Pire, pour être en mesure de faire face aux sanctions économiques de Washington, les autorités turques pourraient être tentées de se rapprocher de Moscou, rapprochement par ailleurs déjà bien engagé, et de Pékin. Dans un tel cas, non seulement l’alliance perdrait un allié, mais devrait faire face à un nouvel adversaire remarquablement bien positionné, et par ailleurs jusqu’ici très impliqués dans les processus militaires et technologiques de l’OTAN. De fait, les connaissances accumulées par les militaires et ingénieurs turques représenteraient une mine d’information sans commune mesure pour les forces et l’industrie de Défense russes et chinoises, susceptible d’accélérer le basculement du rapport de force en cours.

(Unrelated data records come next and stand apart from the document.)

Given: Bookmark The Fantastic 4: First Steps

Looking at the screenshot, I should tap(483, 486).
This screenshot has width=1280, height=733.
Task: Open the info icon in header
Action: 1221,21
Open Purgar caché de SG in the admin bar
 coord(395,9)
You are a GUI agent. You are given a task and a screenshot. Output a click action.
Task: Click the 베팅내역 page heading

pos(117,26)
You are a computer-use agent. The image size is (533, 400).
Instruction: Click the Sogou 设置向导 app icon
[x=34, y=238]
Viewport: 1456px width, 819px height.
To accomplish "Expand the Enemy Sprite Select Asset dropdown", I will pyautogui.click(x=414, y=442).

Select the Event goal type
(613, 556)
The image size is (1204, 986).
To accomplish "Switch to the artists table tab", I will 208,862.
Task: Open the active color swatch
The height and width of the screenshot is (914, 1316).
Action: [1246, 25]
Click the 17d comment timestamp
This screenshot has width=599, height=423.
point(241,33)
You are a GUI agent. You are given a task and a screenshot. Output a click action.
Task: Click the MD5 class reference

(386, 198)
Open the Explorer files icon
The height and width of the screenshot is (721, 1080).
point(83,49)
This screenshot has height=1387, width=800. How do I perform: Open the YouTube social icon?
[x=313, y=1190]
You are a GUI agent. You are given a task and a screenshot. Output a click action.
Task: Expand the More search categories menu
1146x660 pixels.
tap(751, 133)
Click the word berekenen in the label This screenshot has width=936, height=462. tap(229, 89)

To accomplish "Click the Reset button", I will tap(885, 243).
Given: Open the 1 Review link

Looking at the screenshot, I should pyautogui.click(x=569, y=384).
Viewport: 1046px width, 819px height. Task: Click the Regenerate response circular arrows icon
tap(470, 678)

Comme nous l’avons déjà abordé, il est légitime de se demander si tel n’était pas l’objectif du président Erdogan depuis le début de cette affaire. En effet, ce dernier nourrit une rancune tenace contre l’occident et plus particulièrement les Etats-Unis et l’OTAN au sujet du coup d’état avorté de juillet 2016, qu’il estime avoir été soutenu par Washington. Si la tentation de quitter l’OTAN était forte à ce moment, le président Erdogan n’en fit rien, sachant qu’une part importante de l’armée se serait immédiatement dressée contre cette décision, voir contre lui. Depuis, le président turc a entrepris de profonds bouleversements dans les Etats-Majors militaires du pays, de sorte à écarter les officiers jugés « peu fiables » vis-à-vis du régime, tout en renforçant sa main-mise sur les instances politiques, législatives et judiciaires de pays, au travers d’une réforme constitutionnelle votée en 2017, transformant le pays d’un régime parlementaire à un régime présidentiel aux pouvoirs renforcés. Enfin, comme le fit Vladimir Poutine avant lui, R.T Erdogan s’est assuré de disposer d’un vaste soutien médiatique, tout en éliminant la majorité des médias indépendants ou d’opposition.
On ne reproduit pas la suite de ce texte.